My chronic pain is difficult to articulate because it is always there, and you almost accept it. I experience headaches, sharp needle pricks, pins and needles on my right side, back pain, muscle spasms and so it goes on. My husband encouraged me to go for help specifically regarding this. My GP referred me to a neurologist who felt this had nothing to do with my encephalitis of 7 years ago.... okay!! However she did ask the question “Are you depressed “!!! I was asked where the pain is; well it isn’t a one word answer, a bit of help in articulating my pain would have helped. I must add that to be depressed would also be perfectly understandable as there is a link: depression can increase pain and visa versa. However, surely dealing with the pain would be logical. To cut another long story short basically the neurologist suggested a number of very expensive tests, complete reassessment in order to effectively deny the link with encephalitis and possibly have to expand the diagnosis to include chronc pain.
My GP recommended prioritising the recommended tests in order to reduce costs. I went to his neurologist colleague who recommended I see a psychiatrist first, suggesting a "conversion disorder". However, I refused. So here I sit 6 months later no further forward, and yes, my husband continues to have disturbed nighst due to my pain, and I continue to suffer. Now that’s service for you! Winter is a particularly difficult time for me with regards to pain increasing with the cold.

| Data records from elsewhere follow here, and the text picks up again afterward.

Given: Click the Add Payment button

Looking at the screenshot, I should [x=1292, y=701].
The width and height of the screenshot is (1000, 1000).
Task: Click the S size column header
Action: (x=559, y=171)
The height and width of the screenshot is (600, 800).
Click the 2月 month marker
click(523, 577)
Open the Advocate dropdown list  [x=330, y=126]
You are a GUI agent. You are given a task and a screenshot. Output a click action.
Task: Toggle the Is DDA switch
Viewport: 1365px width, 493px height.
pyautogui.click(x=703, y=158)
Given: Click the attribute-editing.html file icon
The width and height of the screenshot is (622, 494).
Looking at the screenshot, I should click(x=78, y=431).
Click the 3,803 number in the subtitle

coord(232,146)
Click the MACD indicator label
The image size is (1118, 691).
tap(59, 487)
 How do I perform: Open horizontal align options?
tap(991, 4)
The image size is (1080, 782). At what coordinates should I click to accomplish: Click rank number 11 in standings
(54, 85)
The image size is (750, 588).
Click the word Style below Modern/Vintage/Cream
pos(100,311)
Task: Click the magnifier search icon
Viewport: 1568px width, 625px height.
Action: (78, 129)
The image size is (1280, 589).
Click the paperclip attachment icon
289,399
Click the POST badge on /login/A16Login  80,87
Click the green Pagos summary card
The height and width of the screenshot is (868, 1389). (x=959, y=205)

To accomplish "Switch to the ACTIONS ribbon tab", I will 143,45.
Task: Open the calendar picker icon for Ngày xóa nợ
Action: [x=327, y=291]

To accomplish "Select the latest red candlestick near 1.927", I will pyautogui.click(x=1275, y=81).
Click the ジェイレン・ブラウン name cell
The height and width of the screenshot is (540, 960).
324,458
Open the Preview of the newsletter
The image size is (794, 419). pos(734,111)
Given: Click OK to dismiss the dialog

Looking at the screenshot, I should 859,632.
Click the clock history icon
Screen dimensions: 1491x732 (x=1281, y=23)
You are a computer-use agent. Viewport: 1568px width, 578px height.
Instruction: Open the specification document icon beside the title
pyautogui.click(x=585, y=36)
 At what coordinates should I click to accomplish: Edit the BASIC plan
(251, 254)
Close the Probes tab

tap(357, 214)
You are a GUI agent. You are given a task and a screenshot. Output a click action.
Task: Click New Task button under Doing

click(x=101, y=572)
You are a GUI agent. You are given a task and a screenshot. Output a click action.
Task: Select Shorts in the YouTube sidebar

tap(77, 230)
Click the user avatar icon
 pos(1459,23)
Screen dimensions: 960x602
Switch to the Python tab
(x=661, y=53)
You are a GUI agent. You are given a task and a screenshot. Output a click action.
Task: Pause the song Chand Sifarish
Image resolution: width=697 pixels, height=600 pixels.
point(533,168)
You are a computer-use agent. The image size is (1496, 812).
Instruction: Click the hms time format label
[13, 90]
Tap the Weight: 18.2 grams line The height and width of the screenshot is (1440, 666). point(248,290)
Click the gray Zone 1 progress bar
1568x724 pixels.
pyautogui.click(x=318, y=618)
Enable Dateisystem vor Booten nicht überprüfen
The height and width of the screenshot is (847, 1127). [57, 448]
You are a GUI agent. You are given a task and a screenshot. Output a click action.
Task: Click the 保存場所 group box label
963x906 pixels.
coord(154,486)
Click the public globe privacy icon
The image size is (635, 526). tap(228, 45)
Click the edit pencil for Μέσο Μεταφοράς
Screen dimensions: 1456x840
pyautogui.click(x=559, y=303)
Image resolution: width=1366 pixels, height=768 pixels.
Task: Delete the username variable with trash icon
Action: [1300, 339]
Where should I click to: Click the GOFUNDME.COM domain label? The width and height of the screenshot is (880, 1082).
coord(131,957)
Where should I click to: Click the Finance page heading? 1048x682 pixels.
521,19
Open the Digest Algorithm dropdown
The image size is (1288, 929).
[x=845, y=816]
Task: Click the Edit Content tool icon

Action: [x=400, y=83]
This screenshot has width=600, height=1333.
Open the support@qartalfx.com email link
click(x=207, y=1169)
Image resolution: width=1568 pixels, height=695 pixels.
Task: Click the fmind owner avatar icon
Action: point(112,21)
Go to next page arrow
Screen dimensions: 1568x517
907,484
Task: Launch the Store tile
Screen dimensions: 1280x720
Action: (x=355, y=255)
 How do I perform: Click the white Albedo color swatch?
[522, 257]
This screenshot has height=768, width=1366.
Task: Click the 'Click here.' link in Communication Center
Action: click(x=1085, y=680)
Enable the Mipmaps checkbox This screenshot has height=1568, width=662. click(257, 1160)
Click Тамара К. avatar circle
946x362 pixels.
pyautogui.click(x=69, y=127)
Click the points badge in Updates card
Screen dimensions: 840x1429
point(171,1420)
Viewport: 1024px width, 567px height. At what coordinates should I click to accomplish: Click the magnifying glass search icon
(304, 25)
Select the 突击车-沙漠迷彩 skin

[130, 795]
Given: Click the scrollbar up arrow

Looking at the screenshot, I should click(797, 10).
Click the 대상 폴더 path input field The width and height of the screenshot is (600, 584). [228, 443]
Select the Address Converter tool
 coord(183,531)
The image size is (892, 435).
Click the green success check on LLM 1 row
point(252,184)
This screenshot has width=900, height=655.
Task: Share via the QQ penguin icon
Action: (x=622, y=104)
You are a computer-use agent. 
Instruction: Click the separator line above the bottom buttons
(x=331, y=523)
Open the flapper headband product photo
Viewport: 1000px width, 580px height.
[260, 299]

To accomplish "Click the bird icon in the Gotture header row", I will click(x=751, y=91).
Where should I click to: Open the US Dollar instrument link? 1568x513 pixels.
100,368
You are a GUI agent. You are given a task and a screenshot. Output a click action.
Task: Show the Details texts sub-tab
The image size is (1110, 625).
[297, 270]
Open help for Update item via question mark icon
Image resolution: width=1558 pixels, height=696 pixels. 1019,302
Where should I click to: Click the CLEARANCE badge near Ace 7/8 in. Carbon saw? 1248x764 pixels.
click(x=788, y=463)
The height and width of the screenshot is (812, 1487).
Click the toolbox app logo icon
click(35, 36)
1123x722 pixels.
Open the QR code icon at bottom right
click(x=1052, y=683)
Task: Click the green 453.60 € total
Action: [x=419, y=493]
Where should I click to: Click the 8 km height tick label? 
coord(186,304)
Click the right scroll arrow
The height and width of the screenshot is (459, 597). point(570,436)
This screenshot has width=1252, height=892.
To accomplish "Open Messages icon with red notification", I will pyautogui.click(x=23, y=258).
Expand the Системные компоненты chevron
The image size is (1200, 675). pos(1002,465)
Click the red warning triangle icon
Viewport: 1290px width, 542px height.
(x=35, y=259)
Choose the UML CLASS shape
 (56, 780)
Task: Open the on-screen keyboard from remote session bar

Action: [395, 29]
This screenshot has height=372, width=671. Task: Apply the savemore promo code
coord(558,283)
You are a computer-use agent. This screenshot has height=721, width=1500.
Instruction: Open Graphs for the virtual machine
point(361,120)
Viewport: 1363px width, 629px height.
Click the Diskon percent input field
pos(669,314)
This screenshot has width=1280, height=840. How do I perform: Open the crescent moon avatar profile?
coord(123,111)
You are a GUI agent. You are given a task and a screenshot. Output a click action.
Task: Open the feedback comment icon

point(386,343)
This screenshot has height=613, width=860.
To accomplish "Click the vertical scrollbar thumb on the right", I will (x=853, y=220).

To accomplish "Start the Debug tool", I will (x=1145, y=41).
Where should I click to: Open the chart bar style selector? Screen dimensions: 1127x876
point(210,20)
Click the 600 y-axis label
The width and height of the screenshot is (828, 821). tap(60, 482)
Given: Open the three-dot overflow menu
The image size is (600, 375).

My question would be how do we move forward? As clients we need to find a way to articulate our chronic pain and to find professionals that can take the time to listen.
I hope that someone in Australia may be able to add to this, I was extremely surprised when I came across the project at www.encephalitis.info and felt some relief that chronic pain following encephalitis is actually recognised. I intend to share this with my GP and other professionals. I also hope that I may find a doctor who is familiar with this area and who can relieve my pain in some way.
I have added a poem to my article, as I continue to try and cope with my day. Honestly I do attempt to hide my discomfort because I see the pain and their sense of helplessness on the faces of the ones I love. Well I guess my poem is what I try to do to alleviate their pain.
Most of the time
The faces, the faces when things are not well.oh…..
I can not bare its pain or sit and dwell.
The words that I speak wave positive swells.
I wake up, slap up the day.
To try making myself perfect and chasing the pity faces away!!
I stand strong when I can despite stick in the hand.
What do I dream of, how was my day.
Mostly assumed no different, so why bother asking anyway.
I WOULD only say swell!!
I listen, I chat of everyone’s race.
With work, hardships and challenges they face.
Me, well it’s simple – watch the days grace…... I have no race.